The fluorescence emission image can be observed with the naked eye, but in the present invention, it is received using the CCD camera 5. The fluorescent light emitted from the security information medium is condensed by the lens unit 5L and input to the CCD sensor 5S of the CCD camera 5 having sensitivity in the visible light range. The CCD camera 5 uses a USB compatible model and can be driven by USB 2.0 bus power. The lens unit 5L preferably has a zoom function, but digital image processing may be performed on the PC side.
As a 2 million pixel color USB 2.0 compatible CCD sensor, Artray Co. , Ltd. “ARTCAM200SH”, and there is also “ARTCAM500P” having 5,700,000 pixels.

  It is appropriate that the identification information 12 is collected in a circular area size having a diameter of about 10 mm on the surface of the security information medium 10. This is because if the identification information 12 is larger than about 10 mm, the amount of irradiation light per unit area is reduced, making it difficult to see the fluorescent image. Conversely, if the identification information 12 is smaller than about 10 mm, the security printing area on the information medium is too small. It is because it must be done. Therefore, a sensor having a lower number of pixels may be used as long as it has such an area. The camera resolution can be used if a resolution of about 640 dots in the horizontal direction and 480 lines in the vertical direction can be realized.

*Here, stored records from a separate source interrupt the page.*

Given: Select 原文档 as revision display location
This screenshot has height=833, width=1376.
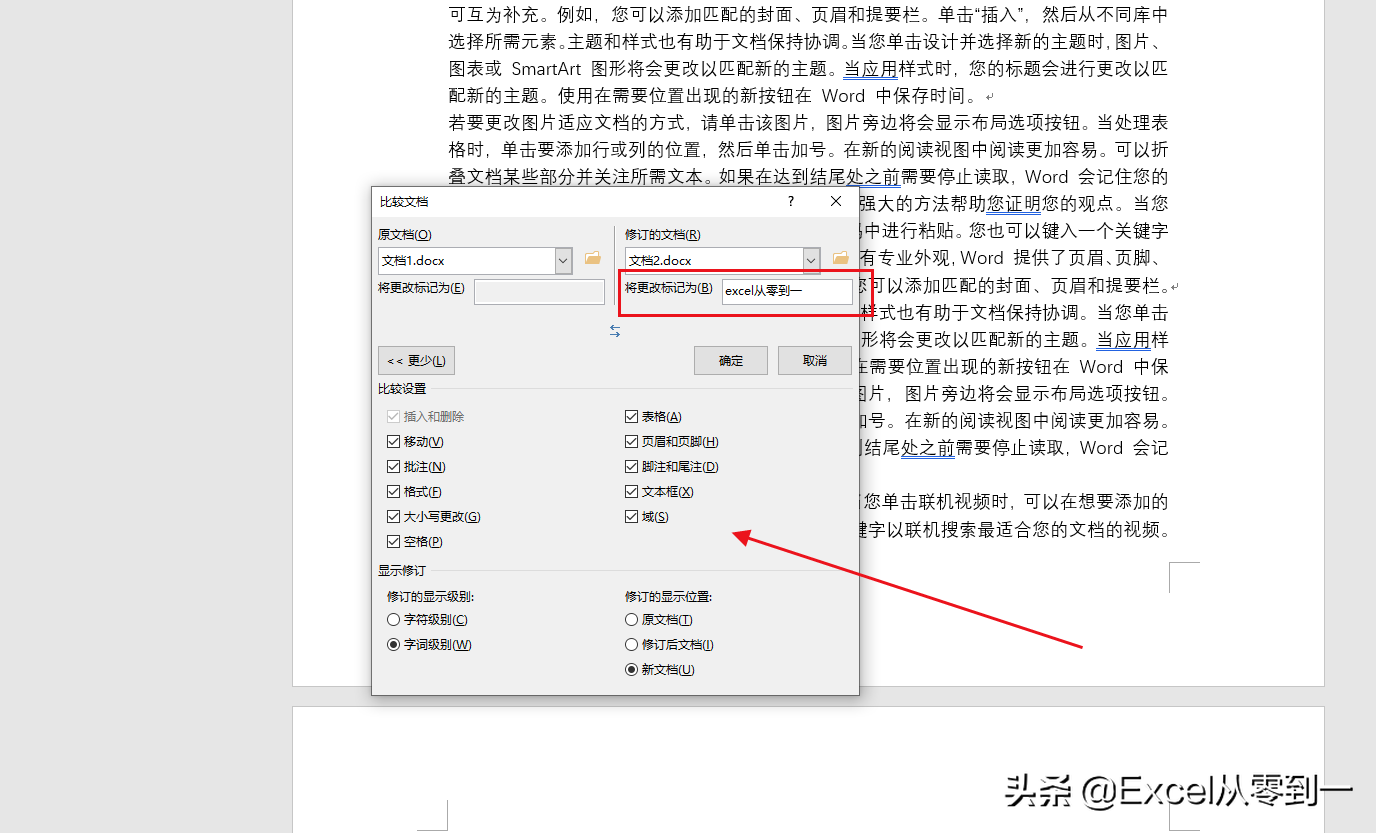Looking at the screenshot, I should point(631,620).
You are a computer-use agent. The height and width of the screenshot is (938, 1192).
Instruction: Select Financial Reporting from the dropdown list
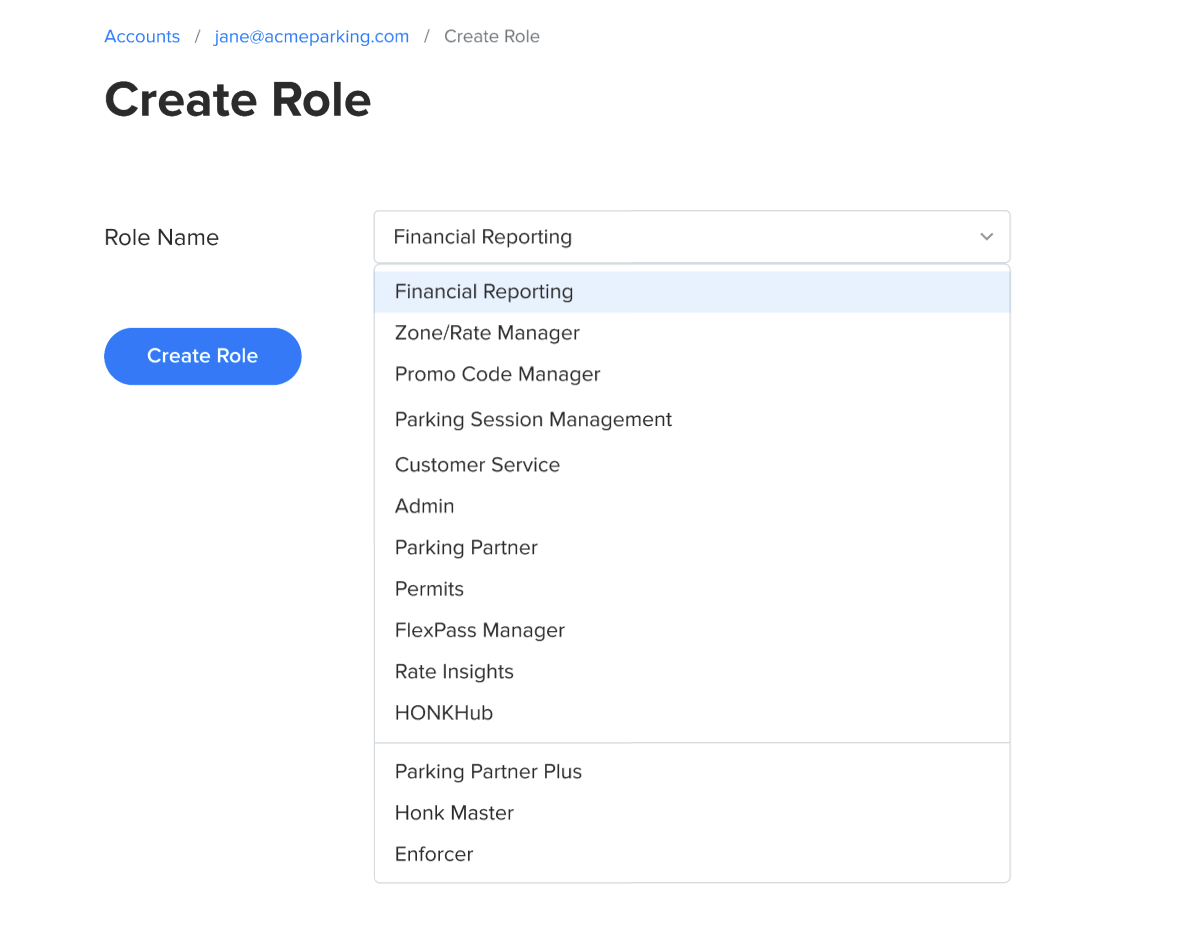point(484,292)
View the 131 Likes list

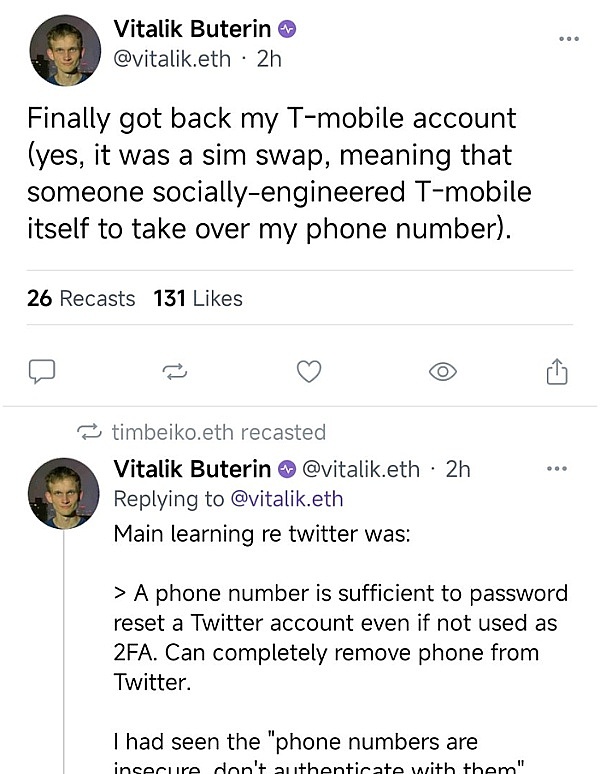point(198,298)

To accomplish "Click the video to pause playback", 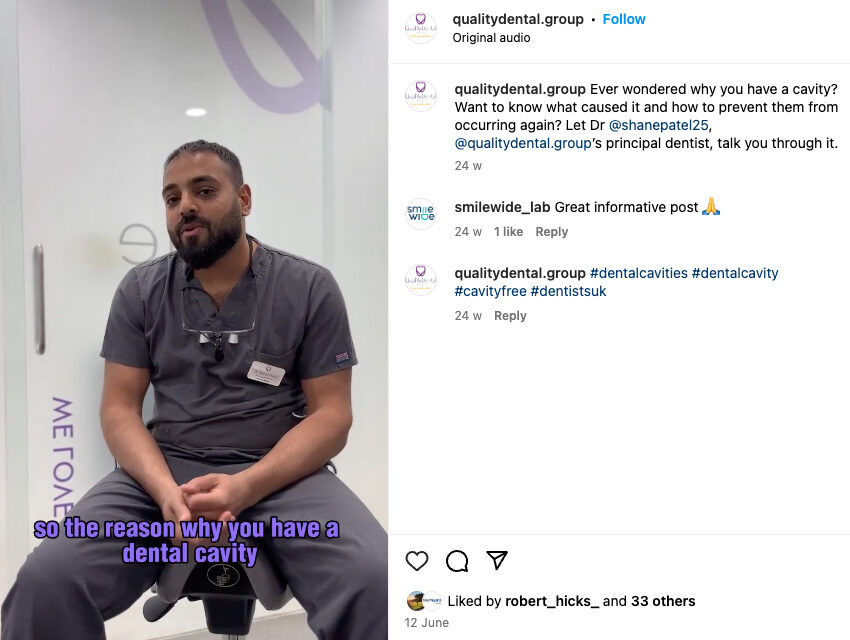I will [x=194, y=320].

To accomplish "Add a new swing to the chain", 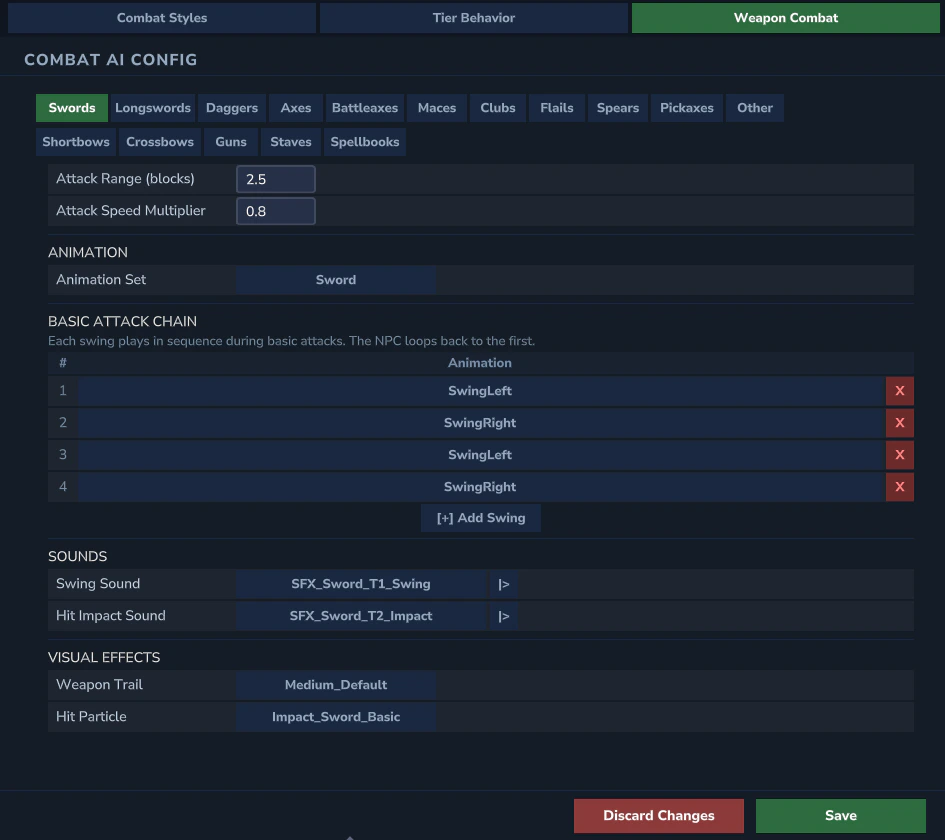I will click(x=480, y=517).
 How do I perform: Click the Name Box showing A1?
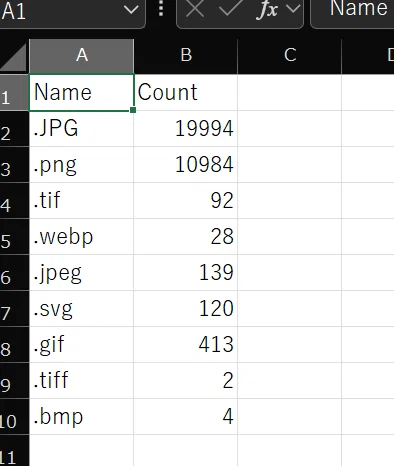coord(72,13)
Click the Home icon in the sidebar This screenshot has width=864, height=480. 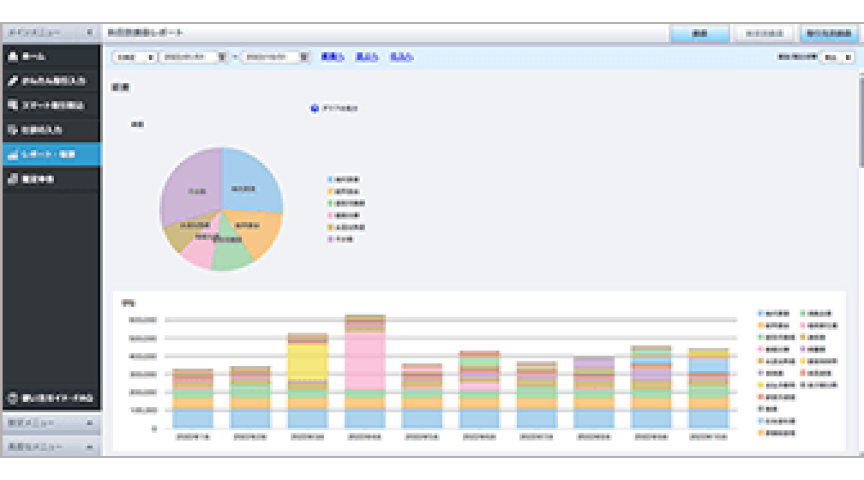coord(13,56)
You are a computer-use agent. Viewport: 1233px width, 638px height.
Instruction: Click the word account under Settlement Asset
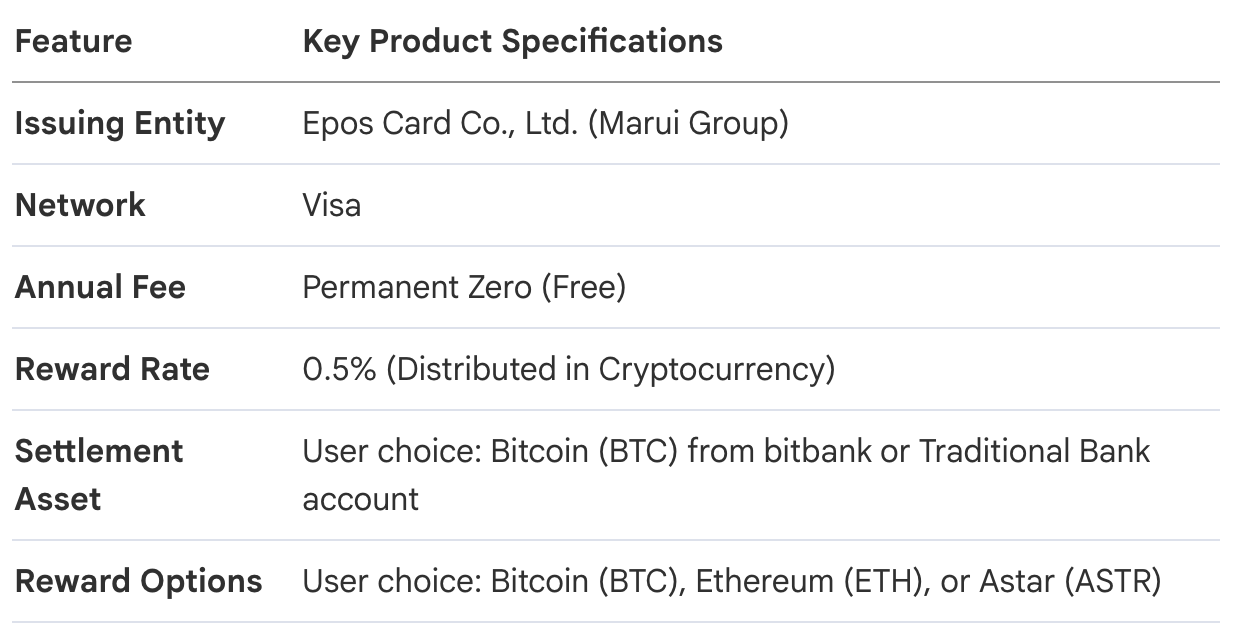[360, 499]
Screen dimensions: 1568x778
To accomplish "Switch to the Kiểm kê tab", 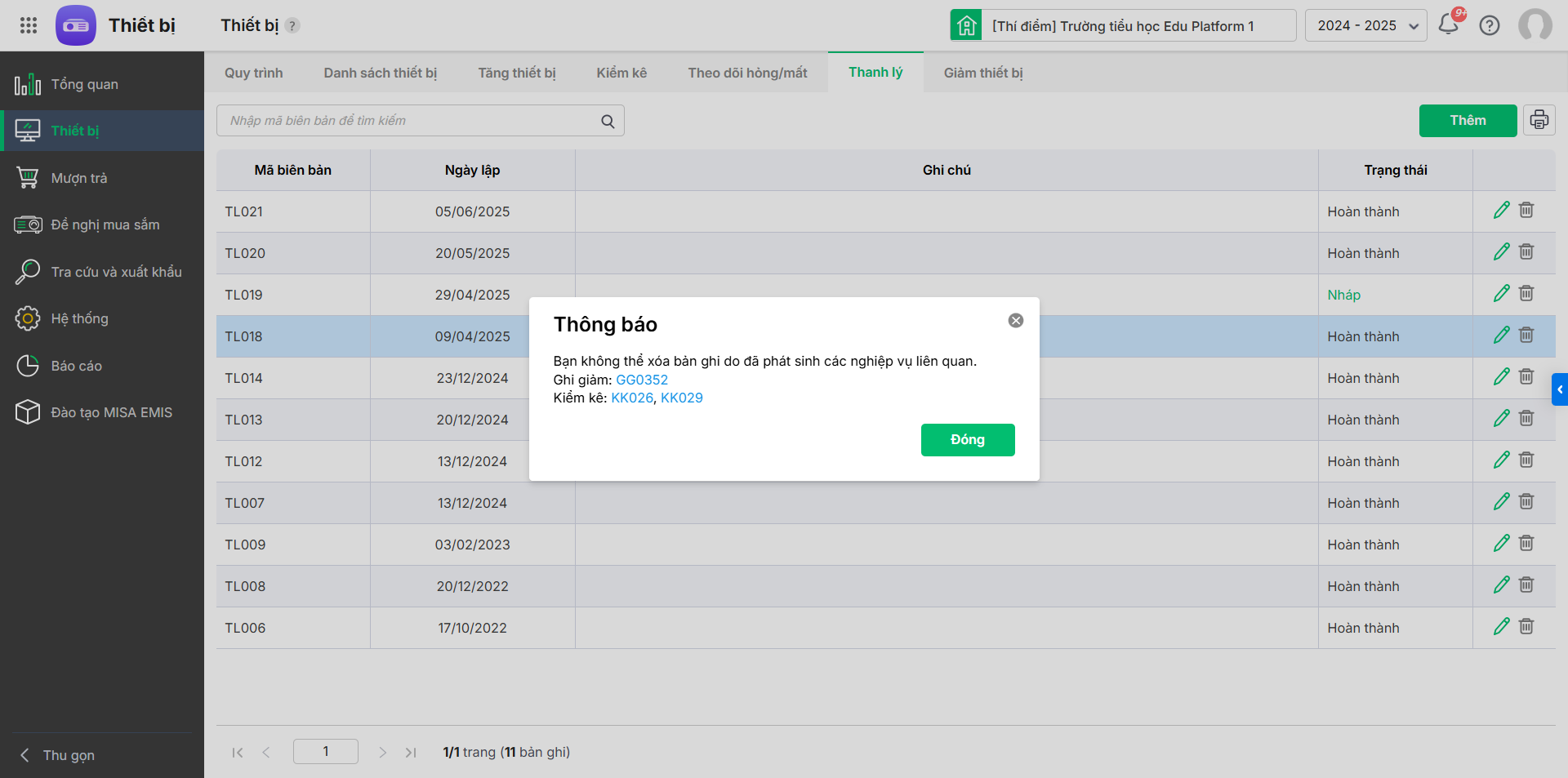I will point(621,73).

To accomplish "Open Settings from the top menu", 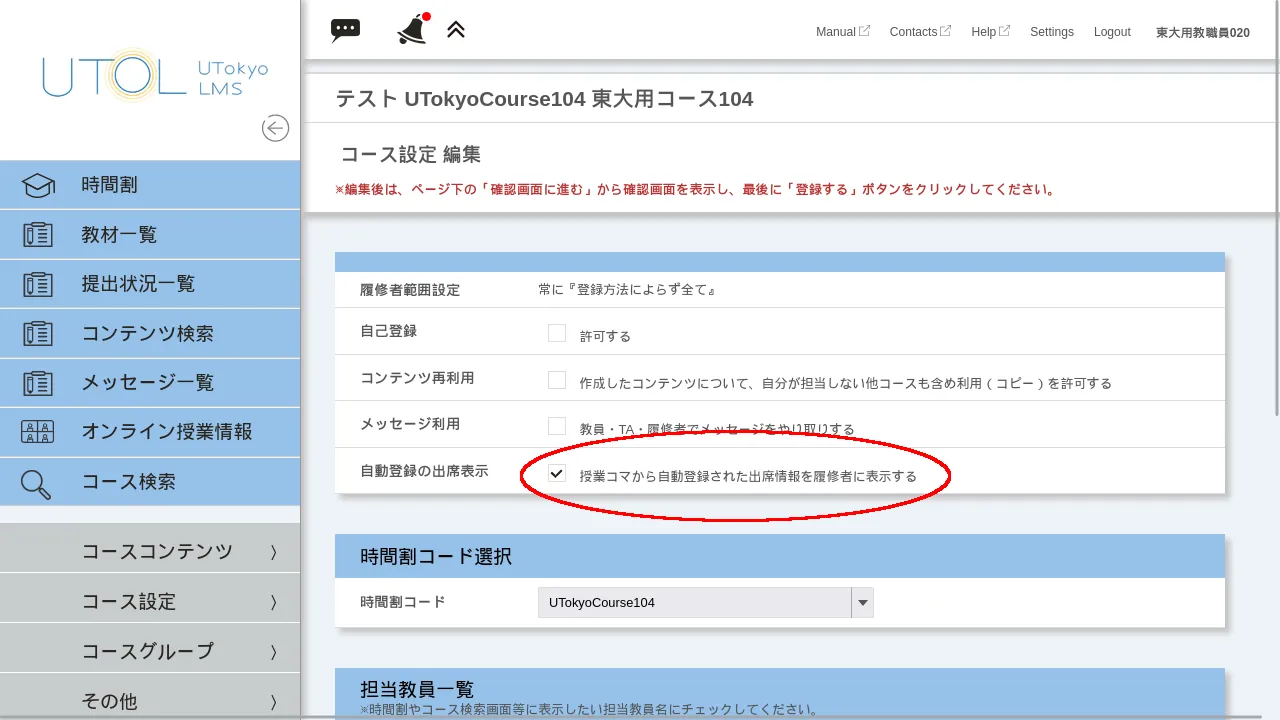I will (1052, 32).
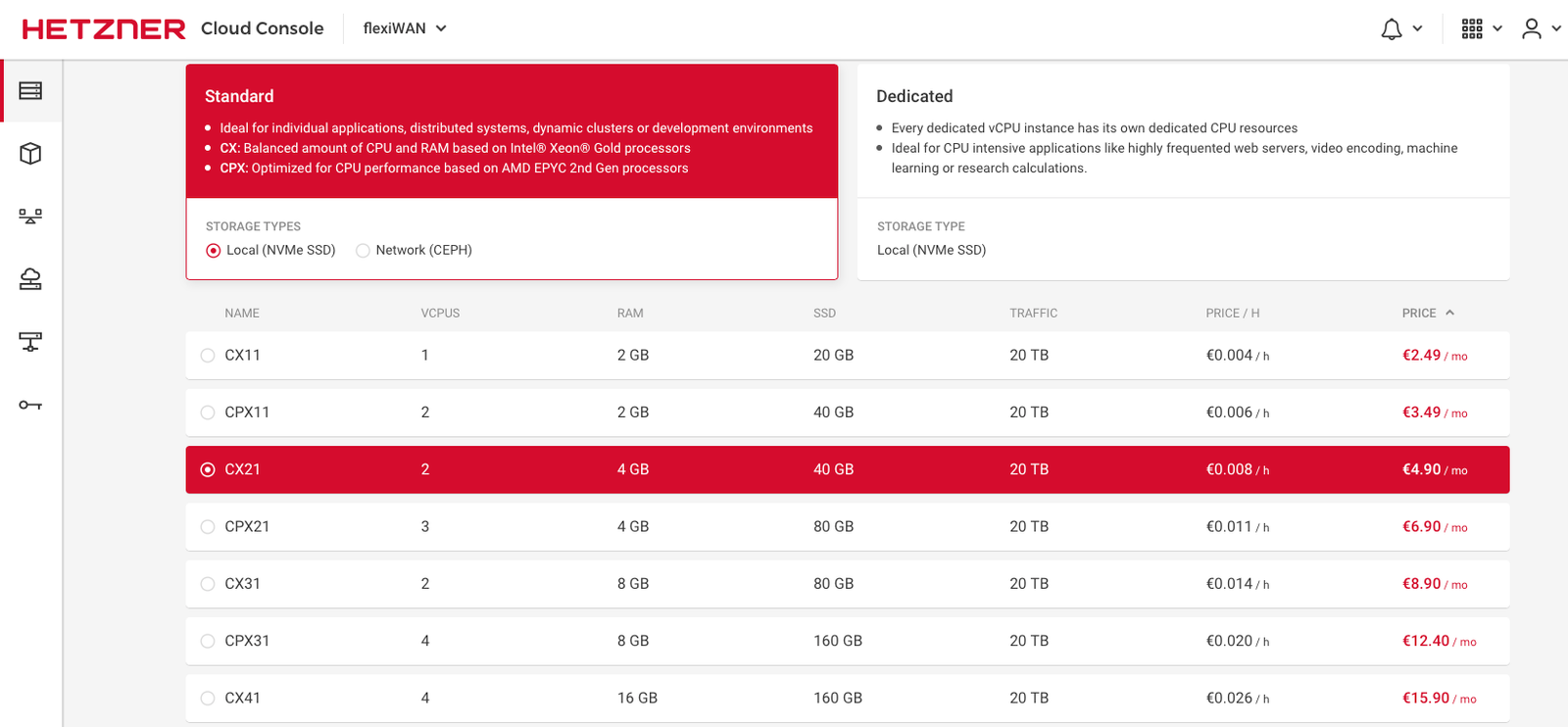Click the notifications bell icon

pos(1391,29)
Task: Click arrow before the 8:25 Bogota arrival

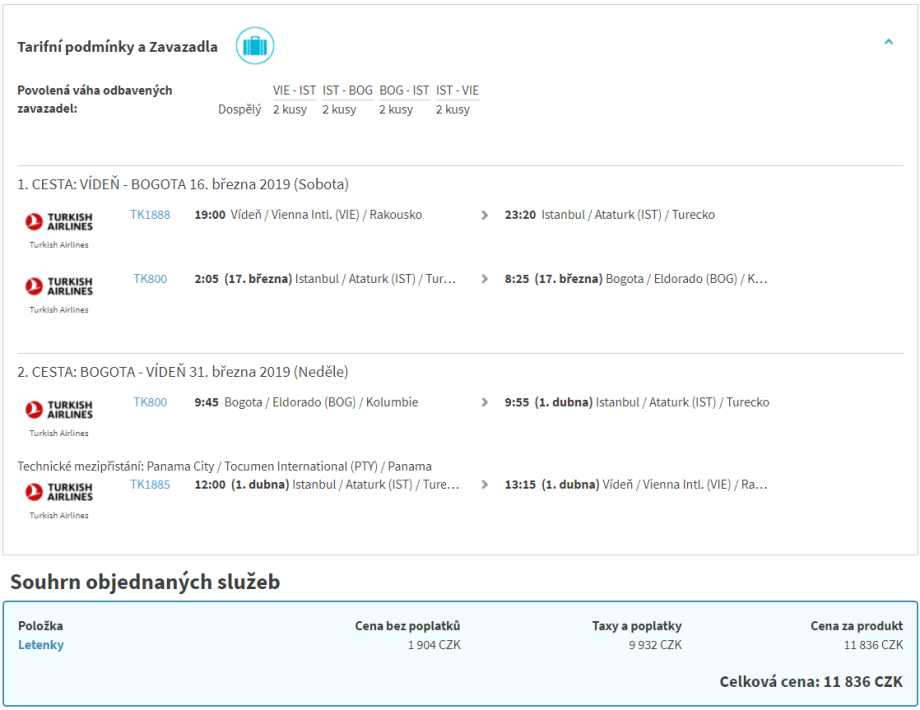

A lens unit 5L having an appropriate focal length is attached to the CCD sensor 5S and used as the CCD camera 5. When observing only predetermined fluorescence, optical glass or gelatin filter that shields other color light is used. The filter is attached so as to be switchable to an optical path such as the front surface of the camera lens unit 5L. The necessary optical filter is selected according to the color light to be observed and the color light to be cut. A filter that allows the desired image to be viewed with high contrast is preferred.
For example, it can be selected from the Eastman Kodak Latten filter series. B (blue), G (green), and R (red) filters for color separation may be used.

  Although not shown, a condenser lens may be inserted between the LED 4 and the security information medium 10. Thereby, the illumination intensity with respect to the identification information 12 can be raised. When a large number of LEDs are used, it is preferable to provide a condensing lens in order to efficiently condense the light emitted from the LED group. The vertical dimension of the light-shielding housing 3 is expanded by inserting the condenser lens.

FIG. 3 is a plan view showing the arrangement of LEDs in the light source section. As shown in FIG. 3, a wiring board 8 that fits on the inner surface of the light-shielding housing 3 is provided, and a circular opening 8 p is provided at the center thereof. This is because the fluorescent image emitted through the circular opening 8p reaches the CCD camera 5.
The LEDs 4r, 4v, 4g can be appropriately arranged around the opening 8p. It is preferable to circulate and arrange the light emitting LEDs so that they are not unevenly distributed. Since the wiring board 8 to which the LED 4 is attached is also commercially available, it can be used with a circular opening 8p in the center of the board.
In the case of FIG. 3, four LEDs 4r, 4g, and 4v are arranged, but the number of LEDs is adjusted according to the light emission luminance and the like. In practice, a larger number is preferred.
The number “1” in the circular opening 8p is the identification information 12 of the information medium 10, and means, for example, a fluorescent light-emitting character that shines green by infrared excitation. The outer dimension of the wiring board 8 is adjusted to the inner dimension of the light-shielding housing 3. The diameter of the circular opening 8p is about 15 mm to 30 mm.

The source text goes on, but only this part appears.